CONSIGNE 1:
Indique si chacune des affirmations suivantes concorde avec l'extrait sur le match entre le Canadien et les Penguins, en répondant par oui ou par non et en citant mot pour mot le passage qui tranche. (a) Phillip Danault dit avoir été un peu surpris. (b) Claude Julien affirme que son équipe est bonne lorsqu'elle tente de jumeler les trios. (c) Au début du match, le trio de Suzuki dominait celui de Malkin.
CONSIGNE 2:
Donne la suite de l'extrait sur le match entre le Canadien et les Penguins, en reprenant après sa dernière phrase.

EXTRAIT DU TEXTE:

Teddy Blueger contre Max Domi.

« J’ai été un peu surpris, a confié Phillip Danault. Mais [Crosby] jouait beaucoup. Il était presque double shifté. »

Claude Julien a aussi paru étonné des confrontations souhaitées par Mike Sullivan.

« Je ne sais pas quelle est sa philosophie. La nôtre est simple. Nous ne sommes pas une bonne équipe lorsqu’on tente de jumeler les trios. Lorsqu’on change sur le fly. Nous construisons notre équipe [en conséquence]. Kotkaniemi avait deux vétérans fiables à ses côtés. »

Sauf que les premières minutes du match ont donné raison à Sullivan. Les Penguins sont sortis en force. Surtout le trio de Malkin, qui écrasait celui de Suzuki. Il faut dire que la deuxième ligne du Canadien est statistiquement la plus faible en défensive de l’équipe.

DONNÉES DE L'EXERCICE:
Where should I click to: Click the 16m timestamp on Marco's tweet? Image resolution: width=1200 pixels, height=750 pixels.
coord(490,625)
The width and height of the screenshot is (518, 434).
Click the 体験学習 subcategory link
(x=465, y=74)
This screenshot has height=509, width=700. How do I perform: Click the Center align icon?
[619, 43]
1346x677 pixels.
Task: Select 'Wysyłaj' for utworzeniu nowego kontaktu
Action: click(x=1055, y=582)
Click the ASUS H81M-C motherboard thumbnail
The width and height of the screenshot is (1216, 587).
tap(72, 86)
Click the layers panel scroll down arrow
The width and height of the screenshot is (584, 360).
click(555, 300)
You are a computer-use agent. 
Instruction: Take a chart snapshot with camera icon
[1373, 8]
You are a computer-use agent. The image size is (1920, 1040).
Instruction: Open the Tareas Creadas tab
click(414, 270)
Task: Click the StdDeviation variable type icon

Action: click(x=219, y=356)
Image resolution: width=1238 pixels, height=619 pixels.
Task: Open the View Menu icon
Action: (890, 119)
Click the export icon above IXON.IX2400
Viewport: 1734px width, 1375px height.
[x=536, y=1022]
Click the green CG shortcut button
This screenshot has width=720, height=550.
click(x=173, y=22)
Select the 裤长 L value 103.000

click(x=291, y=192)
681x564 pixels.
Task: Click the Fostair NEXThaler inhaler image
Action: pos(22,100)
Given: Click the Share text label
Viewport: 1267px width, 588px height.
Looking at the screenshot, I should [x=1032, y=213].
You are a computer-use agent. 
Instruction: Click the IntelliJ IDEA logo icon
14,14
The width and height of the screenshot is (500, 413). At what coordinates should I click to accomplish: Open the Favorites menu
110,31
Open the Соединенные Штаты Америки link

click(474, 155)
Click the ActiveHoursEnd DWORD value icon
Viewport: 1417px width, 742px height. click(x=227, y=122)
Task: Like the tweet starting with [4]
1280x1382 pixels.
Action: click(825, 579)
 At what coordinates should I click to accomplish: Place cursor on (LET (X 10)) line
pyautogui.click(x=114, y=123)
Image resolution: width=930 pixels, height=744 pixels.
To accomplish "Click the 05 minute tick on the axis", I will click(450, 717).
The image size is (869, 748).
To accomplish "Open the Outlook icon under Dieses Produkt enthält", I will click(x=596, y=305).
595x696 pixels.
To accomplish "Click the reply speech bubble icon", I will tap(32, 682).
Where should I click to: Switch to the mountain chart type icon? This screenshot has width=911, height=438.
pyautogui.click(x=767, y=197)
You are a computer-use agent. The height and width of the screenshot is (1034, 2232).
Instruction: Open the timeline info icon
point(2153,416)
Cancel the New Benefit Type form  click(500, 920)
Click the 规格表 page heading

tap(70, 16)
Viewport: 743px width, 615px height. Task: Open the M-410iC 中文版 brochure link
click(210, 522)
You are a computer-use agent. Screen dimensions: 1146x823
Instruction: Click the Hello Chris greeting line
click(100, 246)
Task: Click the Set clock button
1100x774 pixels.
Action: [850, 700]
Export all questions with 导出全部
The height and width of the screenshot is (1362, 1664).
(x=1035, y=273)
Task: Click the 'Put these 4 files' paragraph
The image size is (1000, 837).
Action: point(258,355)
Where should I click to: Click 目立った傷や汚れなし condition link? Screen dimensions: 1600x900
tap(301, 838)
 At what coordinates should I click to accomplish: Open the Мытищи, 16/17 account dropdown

RÉPONSE 1:
(a) Oui : « J’ai été un peu surpris, a confié Phillip Danault. »
(b) Non : « Nous ne sommes pas une bonne équipe lorsqu’on tente de jumeler les trios. »
(c) Non : « Surtout le trio de Malkin, qui écrasait celui de Suzuki. »

RÉPONSE 2:
BUTS ACCORDÉS PAR 60 MINUTES JOUÉES À FORCES ÉGALES

Tomas Tatar 3,1 — Phillip Danault 2,4 — Brendan Gallagher 2,9

Jonathan Drouin 3,5 — Nick Suzuki 2,7 — Joel Armia 3,1

Paul Byron 2,2 — Jesperi Kotkaniemi 3,3 — Artturi Lehkonen 2,5

Jordan Weal 2,4 – Max Domi 3,3 – Dale Weise 2,1

(Aparté : si vous vous demandez pourquoi Weal et Weise sont dans l’alignement, c’est entre autres pour pallier les lacunes défensives de Domi.)

Revenons à nos Penguins. Le temps d’aller chercher les nachos au four, ils avaient déjà tiré au but 10 fois. Le Canadien ? Une seule fois. Claude Julien devait réagir. Ce qu’il a fait — rapidement. Il a soustrait Suzuki à la couverture de Malkin, lui préférant Danault. Le Tricolore a enfin repris son souffle. À la fin de la séquence, Kotkaniemi a compté le premier but de la rencontre.

PHOTO NATHAN DENETTE, LA PRESSE CANADIENNE

Samedi soir, Claude Julien a misé sur Brett Kulak (77) et son partenaire Jeff Petry pour freiner les élans du trio de Sidney Crosby (87). Cette décision s’est avérée payante, puisque le Canadien a remporté un premier duel face aux Penguins de Pittsburgh.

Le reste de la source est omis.